A short list, all of which I’ve seen in the wild this year.

  • Putting transformations in the broker. EMQX rules and HiveMQ extensions are powerful. Resist using them for anything beyond simple tag enrichment. Logic in the broker is invisible to your data team and hard to test.
  • Skipping the streaming layer. “We’ll just write from MQTT straight to the database.” Then you onboard a second consumer and discover you have to backfill from Postgres into Kafka anyway. Build it once.
  • Ignoring tag governance. If every gateway picks its own topic shape, you’ll spend year two writing transformation code instead of features. Publish a topic spec on day one.
  • Treating QoS 2 as default. It’s expensive and rarely justified. QoS 1 with idempotent consumers is the right answer for almost everything.
  • No buffering at the edge. Networks fail. Plants run two shifts on a bad WAN link. Buffer locally, replay in order.

Wrapping Up

This architecture is unglamorous on purpose. The wins come from clean seams between layers, not from any single fancy component.
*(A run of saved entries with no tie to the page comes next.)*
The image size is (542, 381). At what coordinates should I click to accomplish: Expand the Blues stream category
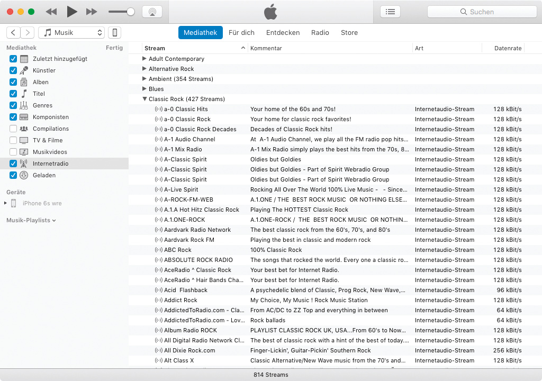click(144, 89)
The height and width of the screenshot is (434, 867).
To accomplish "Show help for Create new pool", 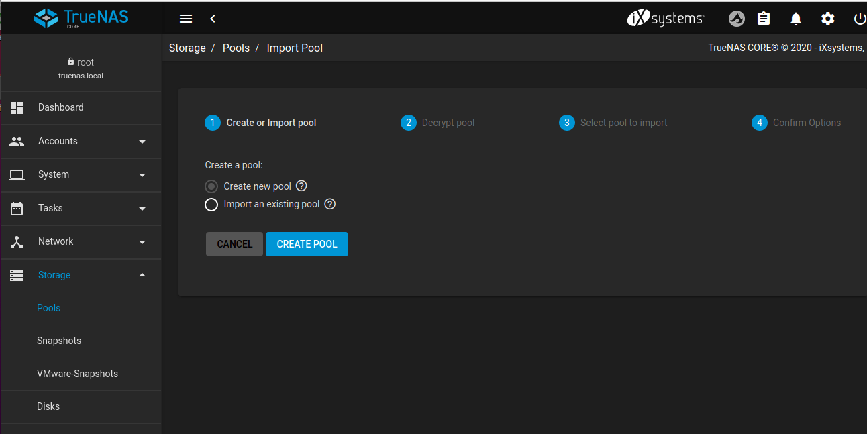I will coord(301,186).
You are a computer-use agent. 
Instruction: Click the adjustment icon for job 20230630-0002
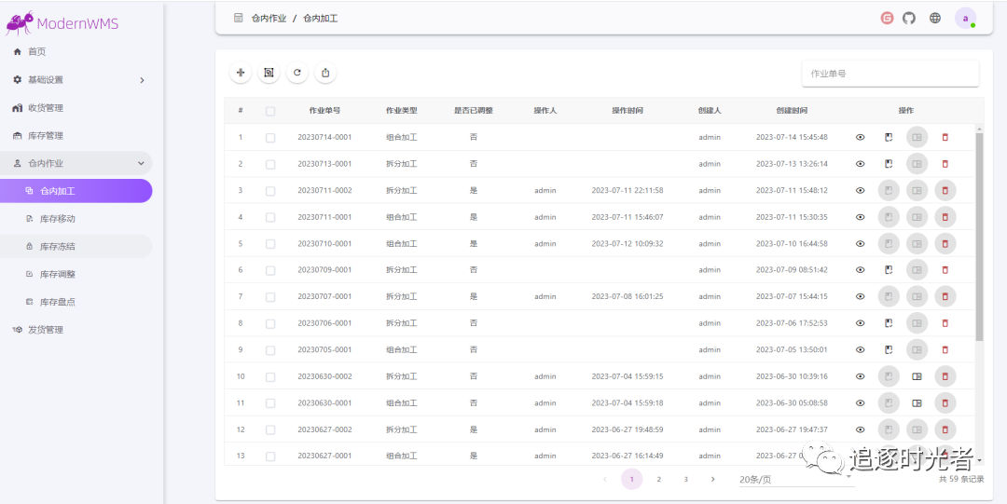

If you’re starting an IIoT program in 2024, copy this shape, write down your topic and schema contracts, and spend your creative energy on the application layer where it actually moves the business.

For deeper dives into the messaging layer, I’ll cover MQTT 5 features for industrial and scaling EMQX and HiveMQ in the next two posts. If you want the canonical reference for the Purdue model this architecture quietly replaces, the ISA-95 standard is worth a read on the ISA website.

Build boring infrastructure. Save your weird for the application layer.